I've read more about this film than any other - as, for instance, it being released in the same year as the original (and splendid) 'Planet of the Apes', but it was the latter which picked up the Oscar for 'Best Make-Up' because, the rumour goes, it was thought that the apes in '2001' must have been real! 
Arthur C. Clarke who wrote the original short story 'The Sentinel' which was expanded and morphed into '2001' is quoted as saying that he made two major errors in the film. First, he didn't foresee the extreme miniaturisation of computers (in this film, HAL is huge!) and secondly, when astronaut Dave Bowman is trying to get into the mothership without a helmet, HAL having denied him entrance, before diving through the open door into the airless docking bay he takes a deep breath, which actually would have made his lungs explode when in a vacuum, even for a couple of seconds!  This time around I also especially thought the astronauts walking on the surface of the moon had a gait that looked too heavy for the much weaker lunar gravity. But in the context of sound scientific principles as a whole - and where it really matters - these quibbles verge on nit-picking.  

It's by no means a perfect film. The section of 'Jupiter and Beyond the Infinite' is too long and indulgent to sustain fascinated interest, and one is left with the time to muse on how they achieved such and such effect - but it's not a critical fault. Also, we now know that even as the film was in progress, neither Kubrick and Clarke had any idea how to bring it all to a conclusion. I must say that what they eventually came up with, for me could hardly have been bettered, even if it had turned out to be only by a fluke.

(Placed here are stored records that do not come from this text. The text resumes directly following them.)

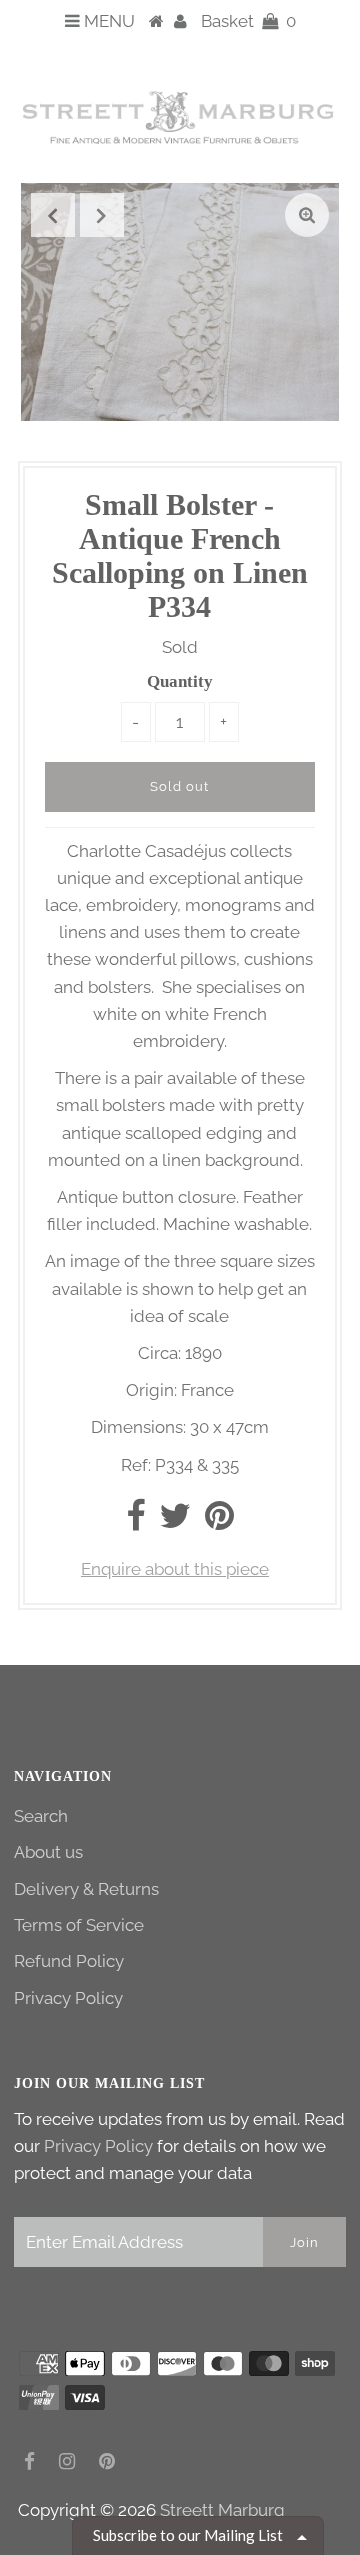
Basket (248, 21)
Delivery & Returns (86, 1889)
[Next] (102, 215)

One final point. The soundtrack music had, in fact, been composed, as Kubrick requested, by one Alex North (his score is available on CD). Apparently, just before release, and without telling the composer, the director decided to substitute North's score with the classical pieces we're now familiar with. In fact the first the composer knew about it was when he attended the premier in blissful ignorance, only to find himself bewildered when, instead of his 'Sunrise' music at the start, he heard Richard Strauss' imposing opening bars from  'Also Sprach Zarathustra' - and waited in vain throughout the rest of the film for his own music to be heard. Obviously someone forgot to rescind his invitation or, more likely, it was just overlooked - or, perhaps, Kubrick or someone else was just too embarrassed to tell him what had happened. Must have given him quite a nasty start to have found it out the way he did. 
I'm not sure that using the 'Blue Danube' waltz was such a good idea. It's just a bit too familiar, and I've never been able to hear that music in all the years since without it conjuring up that particular sequence in the film - not necessarily a bad thing, but I do wish it hadn't been so firmly embedded in my mind. Before he decided on 'Danube', Kubrick had toyed with the idea of using (same composer) Johann Strauss' 'Music of the Spheres' at this juncture, which would have had more obvious titular resonance, but decided that the swing of the 'Blue Danube' was more in keeping with his vision. Again, it's not a make-or-break matter.

And then there's the title, '2001'. The film was made just a year before the first moon landing and no one could at that time foresee that lunar expeditions would completely dry up within two or three years because of the costs. So it's necessary, on hindsight, to see the title year as a kind of shorthand for an unidentifiable future time. It doesn't invalidate the concept of future space travel potential at all, unfortunate as it superficially might seem - nor of contact with an extra-terrestrial intelligence. which I believe will happen, even if hardly likely in my own lifetime.

I've said a lot about a film I wasn't even going to post about at all. At least it's off my chest now. 
Observe the following rating very carefully. You won't see its like again for a very long time indeed, if ever..............9.